§ Extract to read:
Watermark: My fucking god Dixie. Are you retarded? Please tell me you didn't just say that.


He doesn't understand the hydrologic cycle. Or evolution. Or climate science.

He is scientifically illiterate, and has no crediblity addressing any thread pertaining to science.


He understands very little, but pontificates upon much!
 
My fucking god Dixie. Are you retarded? Please tell me you didn't just say that.

It evaporates, and it rains back down. Just like any other water that evaporates.


Well of course, it rains back down. So we now have the normal evaporating cycle taking place, with the normal amounts of water found naturally on Earth, plus the extra H2O produced by cars. Result: Increased rainfall... flooding... mudslides... desalination of the oceans... etc. Producing mass quantities of H2O and dumping it into our atmosphere over the course of 30-50 years, will be just as detrimental to the planet as pumping fluorocarbons into the atmosphere.

You don't think clouds have some sort of magical way to determine how much rain to deliver, or evaporation just stops happening when it reaches a certain limit, do you? I mean, come on guys, you can bash on my scientific knowledge all you like, but this is fairly basic stuff... the more water we make, the more water that will evaporate and rain down on us. Duh!
 
The scientific consensus is that humans are contributing and accelerating global warming, by pouring tons of greenhouse gases into the atmosphere every day.

No, that's not the consensus. Read the article I posted previously.

Scientists have looked at whether natural causes can account for the rapid acceleration of warming, and concluded that by themselves, they can't. Humans are a significant source of the observed warming.

I'm sorry but this is invalid scientific theory. You can't simply determine, because A doesn't equal C, then B must. The global warming theory was, that humans could be a significant source, but they are uncertain at this time, because the relevant fluxuation in atmospheric temps would seem to dispute this. The planet is composed of about 500% more carbon dioxide than what is found in the atmosphere, and they are uncertain of exactly how all the CO2 is introduced into the atmosphere.

Read again from the article posted:

Consider what this means for the global-warming hypothesis. This hypothesis predicts that global temperatures will rise significantly, indeed catastrophically, if atmospheric carbon dioxide rises. Most of the increase in atmospheric carbon dioxide has occurred during the past 50 years, and the increase has continued during the past 20 years. Yet there has been no significant increase in atmospheric temperature during those 50 years, and during the 20 years with the highest carbon dioxide levels, temperatures have decreased.


This is the scientific consensus. Deal with it.

You are welcome to keep believing whatever you like, if it makes you feel better, Prissy.

§ Listing:
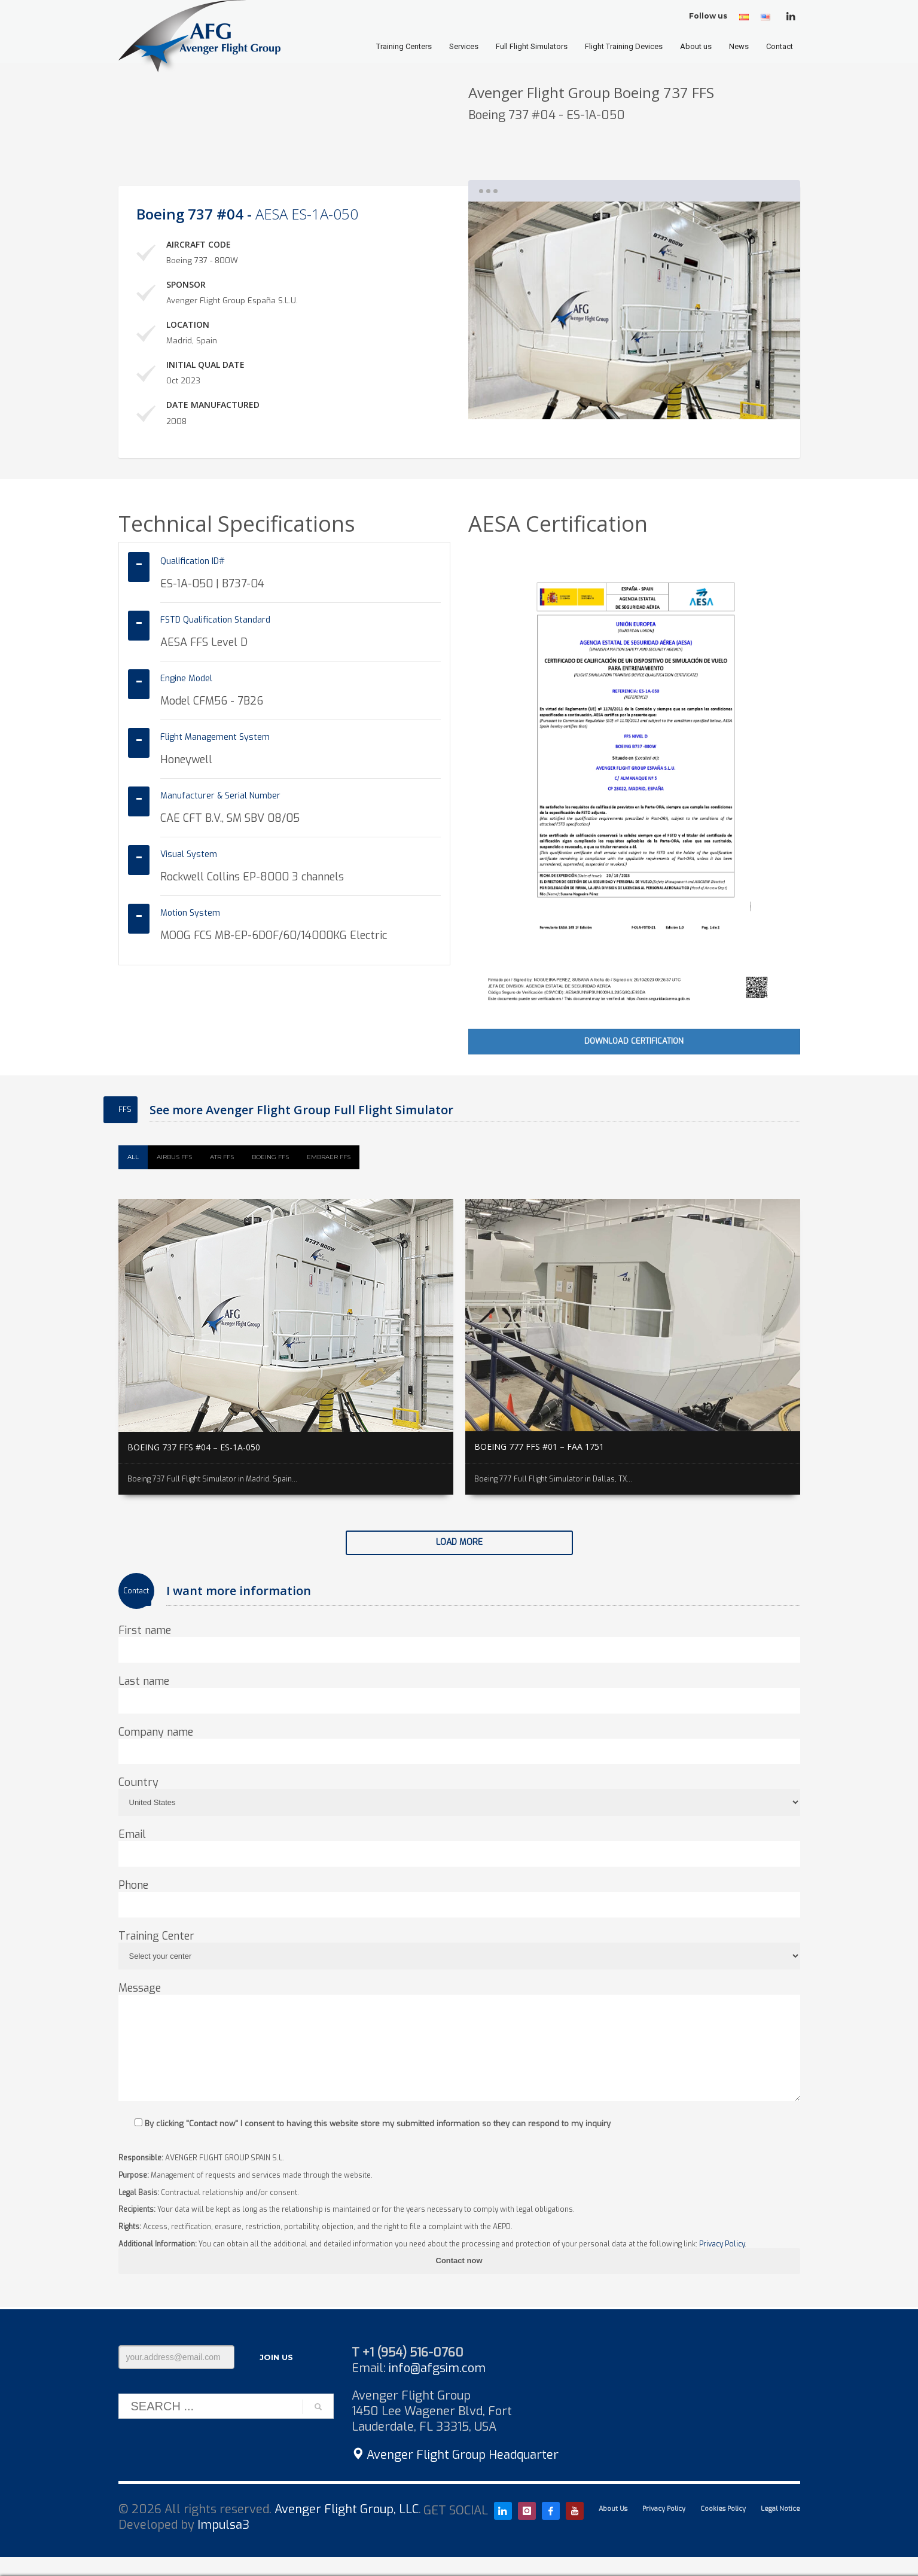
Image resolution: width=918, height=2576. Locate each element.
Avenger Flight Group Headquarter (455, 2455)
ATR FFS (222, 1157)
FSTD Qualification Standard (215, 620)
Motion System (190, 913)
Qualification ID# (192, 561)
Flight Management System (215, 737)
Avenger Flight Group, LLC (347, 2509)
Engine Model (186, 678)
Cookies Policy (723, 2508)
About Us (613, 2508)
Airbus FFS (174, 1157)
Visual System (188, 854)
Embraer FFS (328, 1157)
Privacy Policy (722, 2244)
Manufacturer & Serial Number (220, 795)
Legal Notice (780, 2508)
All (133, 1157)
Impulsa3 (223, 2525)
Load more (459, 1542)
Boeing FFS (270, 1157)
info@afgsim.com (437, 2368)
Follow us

§ What is being asked:
Answer these questions from the forum exchange on global warming.
(a) What does the exchange name as the source of the extra H2O added to the normal evaporating cycle?
(b) By about how much more carbon dioxide is the planet said to be composed of than what is found in the atmosphere?
(c) According to the quoted article, what happened to temperatures during the 20 years with the highest carbon dioxide levels?

§ Completed task:
(a) Cars.
(b) About 500% more.
(c) They decreased.